#### TASK MATERIAL
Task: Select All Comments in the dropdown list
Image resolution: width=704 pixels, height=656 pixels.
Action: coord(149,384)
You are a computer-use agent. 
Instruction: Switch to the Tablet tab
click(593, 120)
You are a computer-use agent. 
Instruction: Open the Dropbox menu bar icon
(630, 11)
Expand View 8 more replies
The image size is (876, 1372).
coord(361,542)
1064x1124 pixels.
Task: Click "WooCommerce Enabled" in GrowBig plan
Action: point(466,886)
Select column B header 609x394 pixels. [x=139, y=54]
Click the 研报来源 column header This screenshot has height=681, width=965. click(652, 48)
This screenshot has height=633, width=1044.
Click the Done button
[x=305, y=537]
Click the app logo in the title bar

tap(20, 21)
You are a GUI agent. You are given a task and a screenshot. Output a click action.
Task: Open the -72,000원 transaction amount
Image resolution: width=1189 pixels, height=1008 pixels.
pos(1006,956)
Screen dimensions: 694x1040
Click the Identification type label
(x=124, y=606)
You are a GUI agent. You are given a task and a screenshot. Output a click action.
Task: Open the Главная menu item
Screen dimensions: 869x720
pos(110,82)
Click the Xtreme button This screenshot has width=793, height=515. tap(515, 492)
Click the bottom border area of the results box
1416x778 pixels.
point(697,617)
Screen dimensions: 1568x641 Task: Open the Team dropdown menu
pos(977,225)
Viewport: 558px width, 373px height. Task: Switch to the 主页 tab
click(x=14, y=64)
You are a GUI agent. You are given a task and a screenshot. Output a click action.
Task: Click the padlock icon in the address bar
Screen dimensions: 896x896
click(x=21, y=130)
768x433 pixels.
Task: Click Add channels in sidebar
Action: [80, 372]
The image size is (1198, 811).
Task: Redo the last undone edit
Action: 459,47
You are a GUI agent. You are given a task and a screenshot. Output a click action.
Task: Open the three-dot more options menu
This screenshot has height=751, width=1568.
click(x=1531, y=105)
########
Without altering a single word, repeat the material.

[TASK SOLUTION]:
Task: Select All Comments in the dropdown list
Image resolution: width=704 pixels, height=656 pixels.
Action: coord(149,384)
You are a computer-use agent. 
Instruction: Switch to the Tablet tab
click(593, 120)
You are a computer-use agent. 
Instruction: Open the Dropbox menu bar icon
(630, 11)
Expand View 8 more replies
The image size is (876, 1372).
coord(361,542)
1064x1124 pixels.
Task: Click "WooCommerce Enabled" in GrowBig plan
Action: point(466,886)
Select column B header 609x394 pixels. [x=139, y=54]
Click the 研报来源 column header This screenshot has height=681, width=965. click(652, 48)
This screenshot has height=633, width=1044.
Click the Done button
[x=305, y=537]
Click the app logo in the title bar

tap(20, 21)
You are a GUI agent. You are given a task and a screenshot. Output a click action.
Task: Open the -72,000원 transaction amount
Image resolution: width=1189 pixels, height=1008 pixels.
pos(1006,956)
Screen dimensions: 694x1040
Click the Identification type label
(x=124, y=606)
You are a GUI agent. You are given a task and a screenshot. Output a click action.
Task: Open the Главная menu item
Screen dimensions: 869x720
pos(110,82)
Click the Xtreme button This screenshot has width=793, height=515. tap(515, 492)
Click the bottom border area of the results box
1416x778 pixels.
point(697,617)
Screen dimensions: 1568x641 Task: Open the Team dropdown menu
pos(977,225)
Viewport: 558px width, 373px height. Task: Switch to the 主页 tab
click(x=14, y=64)
You are a GUI agent. You are given a task and a screenshot. Output a click action.
Task: Click the padlock icon in the address bar
Screen dimensions: 896x896
click(x=21, y=130)
768x433 pixels.
Task: Click Add channels in sidebar
Action: [80, 372]
The image size is (1198, 811).
Task: Redo the last undone edit
Action: 459,47
You are a GUI agent. You are given a task and a screenshot. Output a click action.
Task: Open the three-dot more options menu
This screenshot has height=751, width=1568.
click(x=1531, y=105)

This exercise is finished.